Per sghetto

Bigon accontenti Donadoni, perché se le cose andassero male la colpa verrebbe data a loro

Sarebbe troppo facile ora sottolineare “noi l’avevamo detto”, ma di sicuro dovete consentirmi di ribadire che avevo invitato tutti a leggere dentro le partite contro il Trapani e il Crotone per evitare i facili trionfalismi, perché era chiaro che dopo cinque giorni in Italia Krejci non poteva essere il nuovo Giaccherini, così come Nagy non poteva essere il nuovo Diawara. Certo, Krejci e Nagy sono i meno responsabili della disfatta di Torino, ma questo per dire che è sempre consigliabile non lasciarsi prendere dagli entusiasmi dinnanzi al calcio d’agosto. Ci può stare che sbagli il tifoso, ci può stare che sbagli il giornalista giovane, non dovrebbe starci quando sbagliano i capi, perché anche per i capi questo era un Bologna già fatto, già pronto, competitivo.
Su quello che è stato il mercato dei rossoblù non è ancora il momento per fare il consuntivo, ma è già il momento per evidenziare come qualcosa sia stato sbagliato. Tutti dentro alla società sapevano che l’attacco del Bologna era stato il meno prolifico in assoluto dello scorso campionato, e sapevano anche che Destro sarebbe tornato al top della condizione da metà settembre in poi, eppure a due giorni dalla fine del mercato l’attaccante non è ancora arrivato. Arriverà stasera (insieme al terzino greco Torosidis), ed è un ragazzo del 1997, bravo quanto si vuole ma pur sempre del 1997 con alle spalle solo una manciata di presenze in Serie A, quando invece Donadoni avrebbe voluto un giocatore esperto, da far giocare accanto a Destro o al posto di Destro.

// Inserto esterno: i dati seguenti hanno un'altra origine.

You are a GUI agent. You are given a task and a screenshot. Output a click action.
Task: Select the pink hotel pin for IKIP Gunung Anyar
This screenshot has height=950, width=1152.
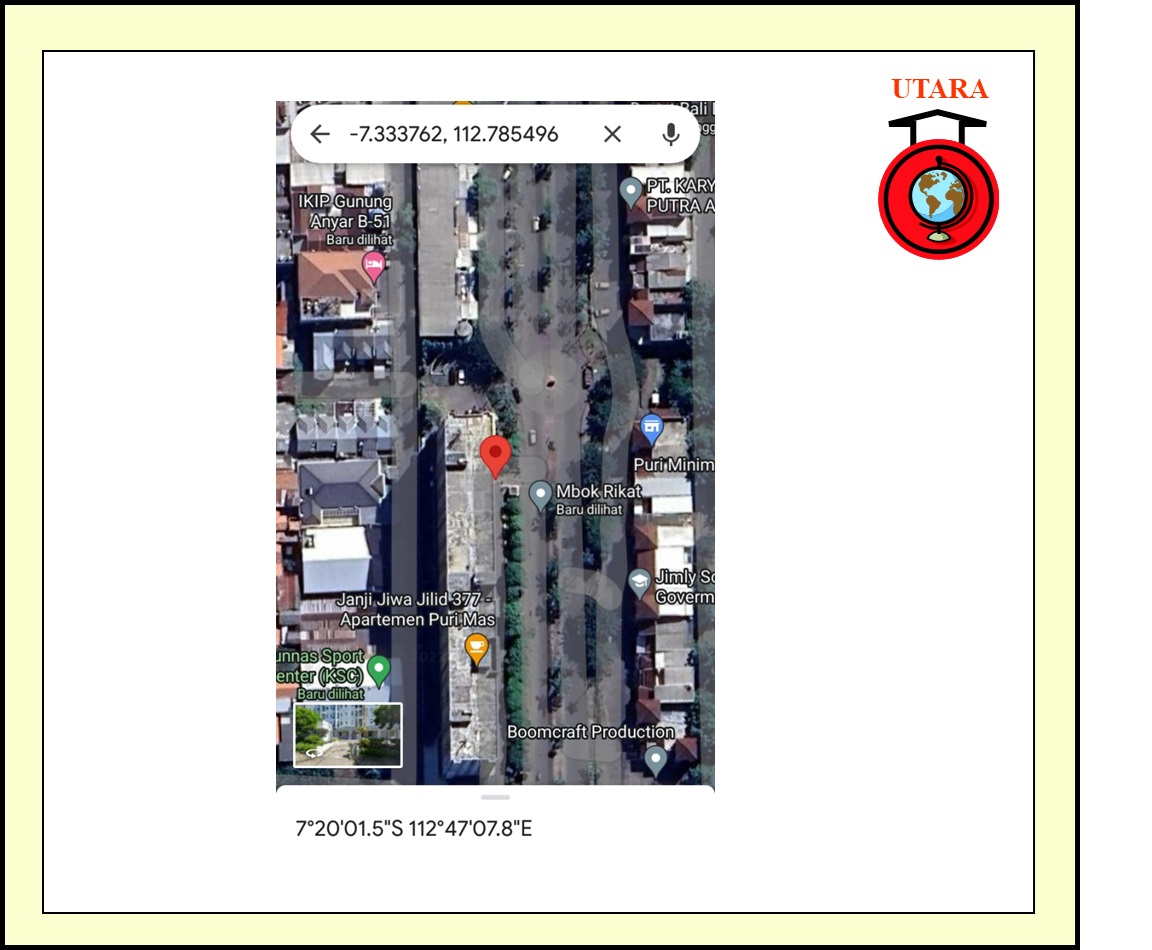pos(374,266)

Come era giusto non entusiasmarsi troppo per due vittorie contro nessuno, allo stesso modo adesso non va buttata la croce addosso al Bologna di Torino, perché almeno per mezzora abbondante qualcosa di buono ha fatto, e solo per un paio di sciagurate disattenzioni di Oikonomou sono arrivati i primi due gol di Belotti. Ho sempre pensato che Oikonomou sia un buon giocatore, e lo stesso discorso vale per Masina, ma in Serie A la presunzione è un peccato mortale, e tutti e due evidentemente devono sentirsi fenomeni quando vanno in campo, perché non è possibile che con le loro qualità possano fare quello che hanno fatto all’Olimpico.
Questa è una squadra che dovrà lottare fino alla fine per salvarsi, che avrà il compito di trovarne tre peggiori di lei, ecco perché sarebbe importante che in queste ultime ore di mercato Bigon regalasse a Donadoni quello che Donadoni vuole: un giocatore d’attacco che sia già pronto oltre a Sadiq e un difensore centrale già affidabile e non da costruire. Se sarà accontentato lo capiremo entro un paio di giorni, l’importante è che chi comanda non venga a raccontarci frottole, perché delle loro verità non abbiamo bisogno, le facciano passare pure a chi si abbevera quotidianamente alla loro fonte come fosse il Vangelo.
Faccio un applauso a Bigon, che a differenza di chi si presenta davanti a telecamere e taccuini solo quando vince, a Torino ci ha messo la faccia dopo un 5-1 umiliante. E ho un invito per Donadoni: si faccia sentire in queste ore, anche se è un uomo società e probabilmente non sa sbattere i pugni sul tavolo. Lo faccia adesso, perché nel caso in cui le cose non andassero bene, gli scenari diventerebbero chiari: la colpa sarebbe di Bigon che ha costruito male la squadra e di Donadoni che non l’ha saputa mettere insieme, a Saputo racconterebbero proprio questo. Mai che si prenda responsabilità e colpe chi di certo non ne ha meno degli altri.